Il dibattito per la fiducia seguito alle dichirazioni di Berlusconi in Parlamento ha mostrato una nuova opposizione dialogante a fronte di una nuova maggioranza sobria ed invitante, pur essendo sempre l’una contraria e l’altra favorevole al Governo. Già questa è una grande novità, ma il vero fatto nuovo è stato lo scoprire che, in soli 30 giorni di gestazione, s’è dato vita non solo al Governo-Ombra ma anche alla sua Opposizione-ombra.
Perché questa è l’essenza della posizione critica e corrosiva messa in campo da Di Pietro: apparentemente contro Berlusconi in ogni sua sfaccettatura personale e politica ma in realtà e nella sostanza contro Veltroni e il suo tentativo di dialogare col governo e tentare di condizionarne le scelte strategiche, che è l’unico modo per recuperare un briciolo d’autorevolezza all’interno del PD, illudendosi e dando a credere di contare.
La brutalità di Di Pietro non condiziona il governo ma il PD, impedendogli manovre blande, esasperando i contrasti, facendosi portabandiera sia del malcontento politico della sinistra “desaparecida” dal Parlamento ma viva vegeta nella società e nei sindacati che del malcontento qualunquistico rinfocolato dai Grillo, Travaglio e Santoro.
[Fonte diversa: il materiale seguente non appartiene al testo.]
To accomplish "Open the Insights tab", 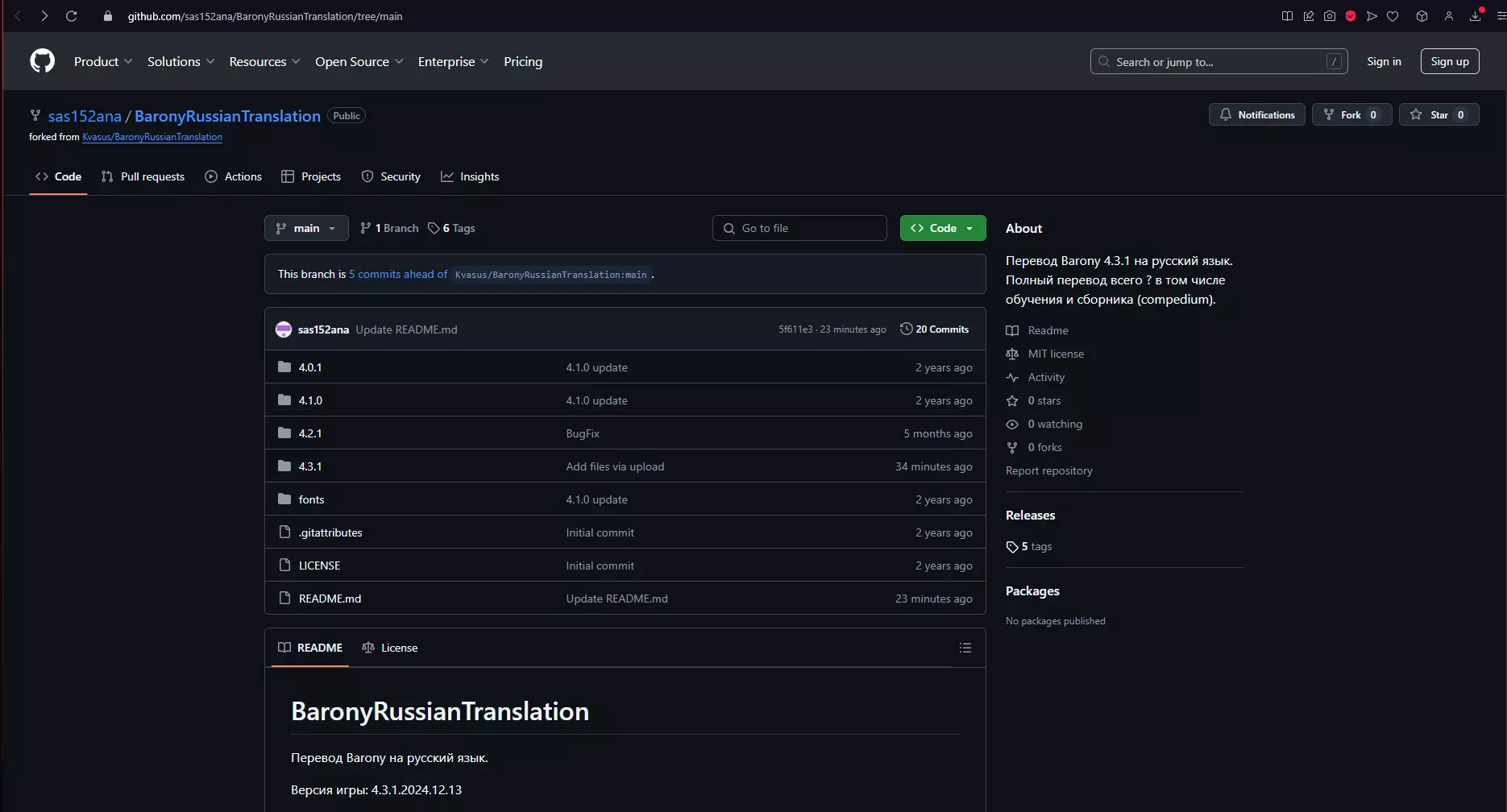I will (x=470, y=176).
Scavalcando a sinistra il PD ne condiziona la strategia e, con la concorrenza, ne raccoglie i consensi dei duri e puri.
Con grande difficoltà Walterloo è riuscito a rinviare l’esplosione coram populo del malcontento interno per i risultati elettorali, anche se D’Alema, seppur negando l’evidenza, comunque va avanti nel consolidamento della sua corrente o addirittura partito.
Quanti malumori interni con Parisi e Rutelli, mancava l’ulteriore smacco dell’affrancarsi dall’ingombrante alleanza col PD proprio dell’Italia dei Valori, ingrato della sopravvivenza ottenuta con l’apparentamento delle liste. Ora la linea strategica divergente facilita il compito di chi vuol rinfacciare a Veltroni le sue colpe.
Ah! se Di Pietro l’avessimo lasciato solo! Ora sarebbe insieme a Diliberto, Mussi e Bertinotti ad abbaiare alla luna. E tra un anno –imminenti- le elezioni europee, con tutte le voglie di vendetta e di rivincita!
Qualcuno lo aveva previsto: Di Pietro, prima che il gallo canti, tu mi avrai rinnegato tre volte! Aspettiamo la terza.


pupo
3 years ago
Di Pietro è un populista demagogo (che odia Berlusconi ma in realtà è più a destra di Storace ed “er Pecora”) che con la politica è diventato miliardario. Praticamente il partito lo gestisce da solo, compresi i finanziamenti pubblici, ed è riuscito a fregare Veltroni assicurandogli che, dopo le elezioni, avrebbe fatto parte dello stesso gruppo in Parlamento.
Ma figuriamoci se si lasciava scappare l’occasione di ragranellare milioni di euro di rimborsi elettorali ed i finanziamenti ai gruppi parlamentari.